Textauszug:

Mutter unter Verdacht

Die beiden Notstandshilfebezieher haben eine andere Theorie: Die Mutter von S. müsse dem Pensionisten die Verletzungen vor ihrer Ankunft zugefügt haben. "Meine Mutter ist ein anderes Kaliber, sie tut auf unschuldig und reitet andere hinein!", hält der Erstangeklagte wenig vom vierten Gebot. "Ich trau das eher meine Mutter zu, dass sie so zuhaut", begründet S. seinen Verdacht. Die Zweitangeklagte vermutet eine Intrige der Schwiegermutter.

Das Opfer, das seit 2019 eine Erwachsenenvertreterin hat, machte es den Ermittlern tatsächlich nicht einfach. Nachdem Passanten in gefunden hatten, sagte er, zwei unbekannte Jugendliche hätten ihn überfallen und sein Handy geraubt. Nachdem ihn die Polizei damit konfrontierte, dass die Verletzungen nicht zu seiner Schilderungen passen, beschuldigte er seinen Stiefsohn, der deshalb auch mehrere Tage in Untersuchungshaft kam. Erst in seiner dritten Version beschuldigte er, wie auch in der auf Video aufgezeichneten kontradiktorischen Einvernahme vor Gericht, den Erstangeklagten massiv. Dessen Mutter belastete im ersten Verfahren nicht nur ihren Sohn, sondern auch die Zweitangeklagte, nun will sie nicht mehr aussagen.

Leicht manipulierbares Opfer

Die Frage, warum er seine Geschichte mehrmals geändert hat, meint die psychiatrische Sachverständige Sigrun Rosmanith damit beantworten zu können, dass der 63-Jährige eine leicht verminderte Intelligenz habe, sehr gutmütig und vor allem leicht manipulierbar sei. Auch seine Erwachsenenvertreterin schildert, wie gutmütig, aber auch ängstlich ihr Klient sei – er habe vor ihrer Bestellung mit seiner Pension offenbar die Mutter des Erstangeklagten ausgehalten, bis sein Konto leer war. Und das, obwohl auch diese Frau gewalttätig gegen ihn gewesen sei. Als sie ihn einmal fragte, warum er sich die Angriffe gefallen lasse, habe er mit: "Wahrscheinlich habe ich es verdient" geantwortet.

Übungsaufgabe A:
Beantworte anhand des Textauszugs folgende Fragen:
(i) Was vermutet die Zweitangeklagte?
(ii) Wer kam wegen der Beschuldigung durch das Opfer mehrere Tage in Untersuchungshaft?
(iii) Was antwortete der Klient, als seine Erwachsenenvertreterin ihn fragte, warum er sich die Angriffe gefallen lasse?
Übungsaufgabe B:
Gib bitte einen Teil des Textauszugs wörtlich wieder: Setze bei den Worten „Die beiden Notstandshilfebezieher“ ein und höre nach „Intrige der Schwiegermutter.“ auf.
Das Material spielt hierfür keine Rolle.

Gezeigtes Material:
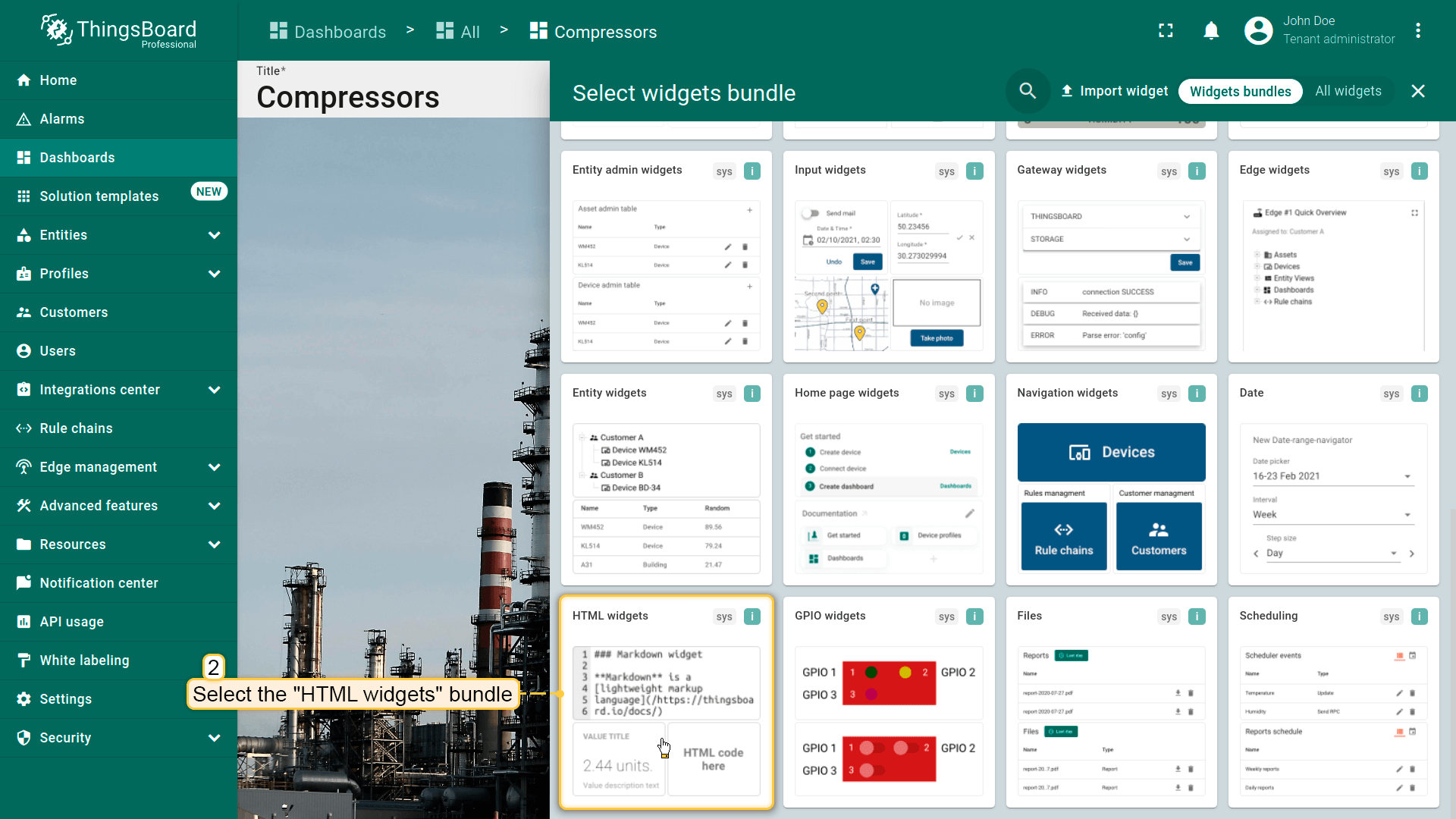Click info icon on Gateway widgets bundle

click(1197, 171)
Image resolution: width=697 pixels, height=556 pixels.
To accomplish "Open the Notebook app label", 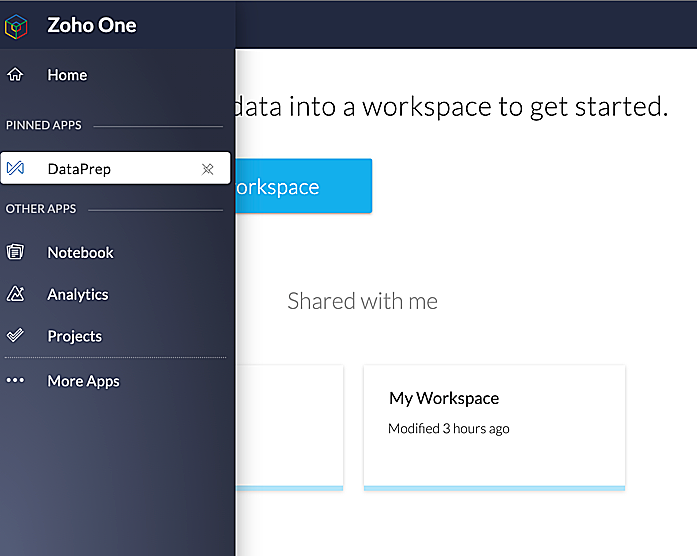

Vollständige Antwort A:
(i) Eine Intrige der Schwiegermutter.
(ii) Der Stiefsohn des Opfers.
(iii) „Wahrscheinlich habe ich es verdient“.

Vollständige Antwort B:
Die beiden Notstandshilfebezieher haben eine andere Theorie: Die Mutter von S. müsse dem Pensionisten die Verletzungen vor ihrer Ankunft zugefügt haben. "Meine Mutter ist ein anderes Kaliber, sie tut auf unschuldig und reitet andere hinein!", hält der Erstangeklagte wenig vom vierten Gebot. "Ich trau das eher meine Mutter zu, dass sie so zuhaut", begründet S. seinen Verdacht. Die Zweitangeklagte vermutet eine Intrige der Schwiegermutter.